The hon. Gentleman is making a powerful speech. Is he aware that Cleveland police vehicles and staff are also being increasingly used as unofficial ambulances?
Yes, the police, and particularly the police and crime commissioner for Cleveland, have raised that with me in private meetings on first responder calls. They have funding worries about what will happen if such practices continually recur.
The NEAS letter shows that there will be more cuts, more private ambulances and possibly a less responsive service. It is not me saying that, but the chief operating officer of the North East Ambulance Service. The figures are stark. In 2008-09, 865 call-outs were attended by private ambulances in our region, costing £86,000. In 2009-10, some 1,816 call-outs were attended by private ambulances, costing £151,000. In 2010-11, however, 6,429 call-outs were attended by private ambulances, costing £477,000, which is a huge jump. In 2011-12, there were 9,000 call-outs attended by private ambulances, costing £639,000. In 2012-13, 13,524 call-outs were attended by private ambulances, costing £754,000. So since 2010, there has been a fivefold increase in private ambulance costs in the north-east, with the funds going to private contract firms. It is obvious that from 2010 onwards, there has been an explosion of private ambulance usage by the trust, costing a huge amount of taxpayers’ funds. The chief executive states:
“These arrangements do not allow us to enhance our own workforce plan because the money for the additional activity will not be available next year to fund the extra salaries, overheads and vehicles we need to meet the extra demand.”
A third issue of particular concern to my constituents is that both the NHS trusts that serve them—the South Tees Hospitals NHS Foundation Trust, and the Tees, Esk and Wear Valleys NHS Foundation Trust—have found themselves under investigation by Monitor in the past 12 months. Since May 2010, the South Tees trust has failed on seven occasions to meet its referral-to-treatment target, most recently between March and August. That has resulted in the Monitor investigation, because the trust has failed to ensure that 90% of patients commence treatment within 18 weeks of referral. Furthermore, there has been an increase in reported “never” events at the trust, and an increase in the incidence of clostridium difficile.

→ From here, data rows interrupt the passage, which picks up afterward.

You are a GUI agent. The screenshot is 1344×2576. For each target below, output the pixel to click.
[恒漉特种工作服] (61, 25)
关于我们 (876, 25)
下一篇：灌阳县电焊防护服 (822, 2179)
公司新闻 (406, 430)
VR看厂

Despite the seriousness of those issues, Health Ministers have taken no action. My constituents would at the very least expect Ministers to have had conversations with Monitor and the trust on the issue, and on what support the Department of Health can provide, yet the Under-Secretary of State for Health, the hon. Member for Battersea (Jane Ellison), confirmed to me in a written answer that
“No such discussions have taken place with Ministers.”—[Official Report, 22 October 2013; Vol. 569, c. 83W.]
Will the Minister please assure me that he will closely monitor the situation and have discussions with both Monitor and the South Tees trust on how the Department can provide support, including additional funding if necessary?
My final point is on allocations to the north-east’s clinical commissioning groups.
A recent working paper issued by NHS England on allocation and indicative target allocation outlines proposals that will reduce per-capita funding for CCGs across the north-east. People in Sunderland will each face a £146 cut, people in south Tyneside a £124 cut, people in Gateshead a £104 cut, and people in my constituency a £60 cut.